Lieutenant J S Roe, with party and guide Aboriginal, Bob explored east as far as Russell Range (discovered and named by Eyre), seeking minerals and pastoral land. He also named many features of the district.

Other in the expedition party were Messrs. H. Gregory and J.B. Ridley of the Surveyors-General’s Department, Privates Lee and Buck of the 96th Regiment and a native guide named Bob.

On this journey, J.S Roe named Mount Madden, Mount Short, Bremer Range, with the highest peak in the range name Mount Gordon. He named the Fitzgerald Peaks, Mount Charles, Mount Eleanora and Mount Ridley. The expedition came within fifteen miles of Point Malcolm where Roe recorded his impressions, of the north then to the south the mighty ocean and the islands of the Recherche Archipelago. He names Mount Howick one of the granite hills common to the area and also Mount Ney, after one of his horses.

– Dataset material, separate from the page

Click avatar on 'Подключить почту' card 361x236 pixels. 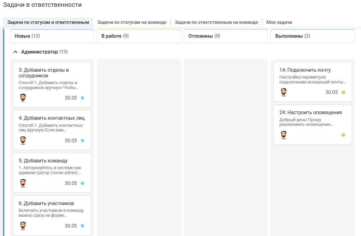284,92
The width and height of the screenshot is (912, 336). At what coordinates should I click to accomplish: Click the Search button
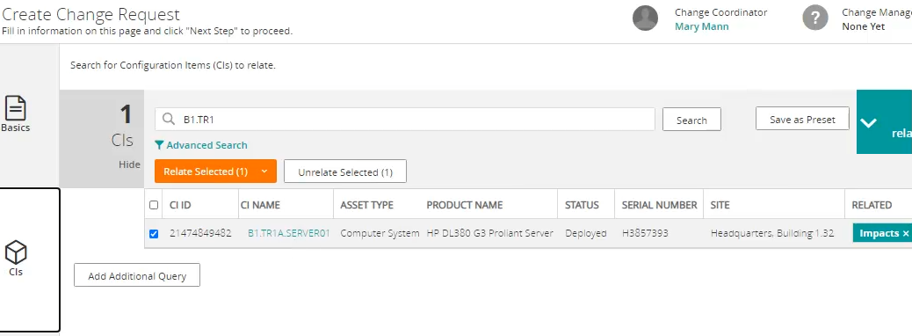(x=691, y=120)
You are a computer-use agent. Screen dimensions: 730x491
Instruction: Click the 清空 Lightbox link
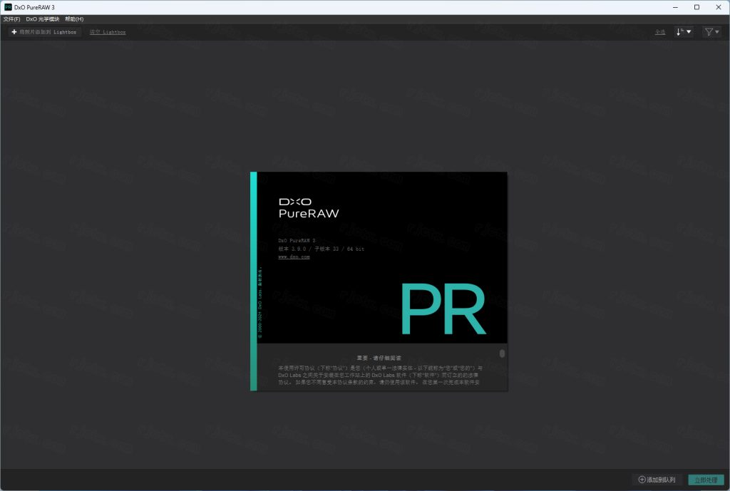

The party camped fifteen miles north of Cape Legrand and found country north of Esperance Bay, and towards Cape Riche to be suitable for settlement. It was to be the longest and most celebrated of Lieutenant Roe’s journeys with Mount Merivale, Lort River, Young River, Mount Desmond, Eyre Range, Phillips River, Culham Inlet, Mount Bland and Fitzgerald River all being named. Apart from Eyre’s journey from Adelaide to Albany in 1841 Lieutenant J. S. Roe and his expedition were the first white men to have explored this area.